▸ **TO DO**: Pick out every line in the listing below that contains the word "Select", matching case exactly, and copy each of those lines in full.

____

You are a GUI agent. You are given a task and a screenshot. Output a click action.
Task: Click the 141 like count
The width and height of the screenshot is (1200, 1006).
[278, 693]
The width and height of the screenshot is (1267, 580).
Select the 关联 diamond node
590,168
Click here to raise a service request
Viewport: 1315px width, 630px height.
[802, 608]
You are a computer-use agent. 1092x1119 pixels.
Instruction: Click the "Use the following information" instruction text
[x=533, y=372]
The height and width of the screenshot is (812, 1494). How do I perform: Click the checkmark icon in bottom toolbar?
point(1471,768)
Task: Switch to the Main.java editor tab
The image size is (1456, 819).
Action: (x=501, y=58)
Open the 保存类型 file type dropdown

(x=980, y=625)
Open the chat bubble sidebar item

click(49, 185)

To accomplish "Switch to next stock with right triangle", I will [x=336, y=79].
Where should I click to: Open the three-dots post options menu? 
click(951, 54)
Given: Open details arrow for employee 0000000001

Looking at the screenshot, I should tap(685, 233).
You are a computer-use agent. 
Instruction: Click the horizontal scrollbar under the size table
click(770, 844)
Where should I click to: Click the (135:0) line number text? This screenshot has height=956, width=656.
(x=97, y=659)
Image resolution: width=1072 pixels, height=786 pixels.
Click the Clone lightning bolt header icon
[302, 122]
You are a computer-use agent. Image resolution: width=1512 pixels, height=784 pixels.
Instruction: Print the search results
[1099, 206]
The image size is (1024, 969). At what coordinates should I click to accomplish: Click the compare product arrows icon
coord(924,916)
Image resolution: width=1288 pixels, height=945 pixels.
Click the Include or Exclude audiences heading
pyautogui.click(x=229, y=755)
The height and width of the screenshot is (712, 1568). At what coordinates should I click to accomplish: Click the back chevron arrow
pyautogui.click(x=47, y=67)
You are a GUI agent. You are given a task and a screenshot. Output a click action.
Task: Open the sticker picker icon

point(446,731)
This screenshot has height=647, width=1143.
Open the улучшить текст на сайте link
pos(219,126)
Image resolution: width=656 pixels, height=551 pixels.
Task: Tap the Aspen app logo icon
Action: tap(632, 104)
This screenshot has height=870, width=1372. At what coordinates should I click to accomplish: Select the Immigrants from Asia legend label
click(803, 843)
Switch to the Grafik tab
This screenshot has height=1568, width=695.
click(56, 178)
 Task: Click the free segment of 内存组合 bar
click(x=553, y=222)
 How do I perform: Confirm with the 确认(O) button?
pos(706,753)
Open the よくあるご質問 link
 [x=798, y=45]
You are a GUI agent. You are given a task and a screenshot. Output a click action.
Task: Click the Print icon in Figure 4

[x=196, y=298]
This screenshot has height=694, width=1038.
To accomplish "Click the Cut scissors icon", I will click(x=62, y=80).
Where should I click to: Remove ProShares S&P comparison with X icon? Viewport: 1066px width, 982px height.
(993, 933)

____

▸ **COMPLETED EXERCISE**:
Select the 关联 diamond node
This screenshot has height=870, width=1372. At what coordinates should I click to accomplish: Select the Immigrants from Asia legend label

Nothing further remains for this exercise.